Security analyst, Dr Kwesi Aning, has condemned the Ghana Police Service’s handling of riots on the Madina-Adentan highway on Thursday.
Dr Aning said it was unfortunate that the routine response by the police anywhere there are demonstrators is the use of force.
“One of the biggest challenges of the Ghana Police Service is that it has never known how to control crowds. Immediately there a couple of people gathered, who seems to be agitated the routine response is to use violence to use tear gas,” he condemned.
Photo: Dr Aning is Director, Faculty of Academic Affairs & Research at KAIPTC
Police on Thursday fired shots and tear gas at Adentan, a suburb of Accra, to control an agitated crowd protesting the death of a lady on the dangerous N4 freeway.
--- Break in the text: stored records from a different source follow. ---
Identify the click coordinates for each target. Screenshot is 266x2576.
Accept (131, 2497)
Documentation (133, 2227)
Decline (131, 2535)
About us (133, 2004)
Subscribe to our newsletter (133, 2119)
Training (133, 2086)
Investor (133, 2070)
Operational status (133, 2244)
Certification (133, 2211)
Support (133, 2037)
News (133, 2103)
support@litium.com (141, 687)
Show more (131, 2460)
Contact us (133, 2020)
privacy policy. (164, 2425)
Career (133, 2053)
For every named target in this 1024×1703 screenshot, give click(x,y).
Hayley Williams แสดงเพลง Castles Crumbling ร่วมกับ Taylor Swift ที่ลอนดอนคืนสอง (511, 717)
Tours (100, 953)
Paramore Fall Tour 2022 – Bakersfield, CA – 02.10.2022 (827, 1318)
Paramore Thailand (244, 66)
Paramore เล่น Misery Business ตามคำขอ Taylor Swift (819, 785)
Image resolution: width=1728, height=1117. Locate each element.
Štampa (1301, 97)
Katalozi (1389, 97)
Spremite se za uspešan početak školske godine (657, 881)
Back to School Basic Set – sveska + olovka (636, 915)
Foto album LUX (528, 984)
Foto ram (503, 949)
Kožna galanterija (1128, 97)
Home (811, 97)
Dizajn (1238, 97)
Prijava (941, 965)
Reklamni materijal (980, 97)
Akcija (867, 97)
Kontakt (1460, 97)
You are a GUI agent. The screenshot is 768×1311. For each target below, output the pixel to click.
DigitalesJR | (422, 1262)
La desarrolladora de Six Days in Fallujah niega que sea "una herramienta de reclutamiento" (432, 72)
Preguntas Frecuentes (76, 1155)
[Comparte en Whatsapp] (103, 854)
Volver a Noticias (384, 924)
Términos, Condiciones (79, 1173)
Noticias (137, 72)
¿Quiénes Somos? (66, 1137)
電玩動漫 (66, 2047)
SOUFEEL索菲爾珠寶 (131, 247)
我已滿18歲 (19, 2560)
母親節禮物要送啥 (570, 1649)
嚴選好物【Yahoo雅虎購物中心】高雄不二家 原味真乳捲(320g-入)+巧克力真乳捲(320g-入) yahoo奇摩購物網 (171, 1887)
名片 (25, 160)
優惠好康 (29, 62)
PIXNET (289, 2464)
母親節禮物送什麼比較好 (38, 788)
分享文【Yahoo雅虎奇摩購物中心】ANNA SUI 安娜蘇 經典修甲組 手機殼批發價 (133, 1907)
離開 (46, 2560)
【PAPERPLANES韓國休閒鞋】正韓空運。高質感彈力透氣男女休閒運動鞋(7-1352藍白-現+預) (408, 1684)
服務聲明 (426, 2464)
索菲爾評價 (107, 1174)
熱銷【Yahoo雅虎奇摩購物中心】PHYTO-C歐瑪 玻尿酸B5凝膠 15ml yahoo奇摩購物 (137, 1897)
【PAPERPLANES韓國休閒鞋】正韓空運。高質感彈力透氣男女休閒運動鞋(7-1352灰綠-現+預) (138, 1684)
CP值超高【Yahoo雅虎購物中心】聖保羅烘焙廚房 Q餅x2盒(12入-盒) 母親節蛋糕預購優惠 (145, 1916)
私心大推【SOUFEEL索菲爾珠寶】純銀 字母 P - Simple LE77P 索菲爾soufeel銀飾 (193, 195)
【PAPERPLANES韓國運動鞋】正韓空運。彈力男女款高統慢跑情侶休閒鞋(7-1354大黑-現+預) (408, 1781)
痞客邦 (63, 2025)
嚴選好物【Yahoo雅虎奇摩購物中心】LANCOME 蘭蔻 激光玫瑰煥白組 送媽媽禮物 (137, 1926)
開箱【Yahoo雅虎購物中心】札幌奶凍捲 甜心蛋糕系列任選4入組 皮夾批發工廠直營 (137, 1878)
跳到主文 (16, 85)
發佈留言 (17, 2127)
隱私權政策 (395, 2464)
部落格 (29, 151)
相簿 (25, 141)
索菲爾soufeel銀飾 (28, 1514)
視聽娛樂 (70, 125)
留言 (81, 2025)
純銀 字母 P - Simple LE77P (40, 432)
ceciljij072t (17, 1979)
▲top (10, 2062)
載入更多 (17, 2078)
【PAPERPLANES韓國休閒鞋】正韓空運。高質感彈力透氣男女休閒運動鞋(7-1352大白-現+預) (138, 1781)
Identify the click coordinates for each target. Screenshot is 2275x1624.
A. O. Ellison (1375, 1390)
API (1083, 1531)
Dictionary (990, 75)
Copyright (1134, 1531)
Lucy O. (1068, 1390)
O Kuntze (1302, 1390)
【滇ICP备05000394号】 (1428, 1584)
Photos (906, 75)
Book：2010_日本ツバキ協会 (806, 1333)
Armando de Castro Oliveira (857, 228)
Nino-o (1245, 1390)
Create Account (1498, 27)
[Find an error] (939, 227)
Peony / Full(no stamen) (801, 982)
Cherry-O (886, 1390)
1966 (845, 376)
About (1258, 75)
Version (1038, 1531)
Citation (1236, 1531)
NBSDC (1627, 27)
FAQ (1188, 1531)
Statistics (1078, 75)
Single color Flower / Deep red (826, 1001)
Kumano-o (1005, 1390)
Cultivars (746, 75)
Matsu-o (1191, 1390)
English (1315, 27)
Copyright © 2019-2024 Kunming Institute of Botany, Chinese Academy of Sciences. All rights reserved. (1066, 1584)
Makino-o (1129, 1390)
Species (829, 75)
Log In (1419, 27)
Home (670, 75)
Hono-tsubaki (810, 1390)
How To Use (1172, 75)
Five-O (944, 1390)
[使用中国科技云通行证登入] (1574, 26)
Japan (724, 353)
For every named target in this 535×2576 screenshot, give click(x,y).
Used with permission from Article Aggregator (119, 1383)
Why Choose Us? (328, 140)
The highway has claimed close to 200 lives this year, deaths residents blame on a lack of footbridges, road markings and working traffic lights.
The crowd had gathered in front of the West African Senior School (WASS) to protest government’s inaction in fixing the footbridges and other amenities on the highway after the student of the school was knocked and killed by a taxi.
Photo: The crowd burned lorry tyres and blocked roads
Police say its preliminary investigations into the rioting show that Police employed the appropriate riot control methods.
It admits, however, that “in the process, a boy of fourteen years was injured and was treated and discharged at the Nyaho Clinic in Accra. There is no record of any other injuries related to the riot control.”
According to the police, the taxi driver who knocked and killed the young lady has been arrested and is in police custody.
The statement urged the public and media, in particular to, “focus coverage on the safety of residents and road users in the area and also be circumspect in their reportage, cross, checking facts from the media centre set up at the Adentan Police Station...”
Although police are claiming they used adequate force to disperse the crowd, Dr Aning thinks otherwise.
“What happened yesterday is really not a surprise in terms of cars knocking down people and citizens getting angry. This is going to much worse because our public safety infrastructure has collapsed,” he said.
He wants the law enforcement agency to apply better intelligence in crowd control.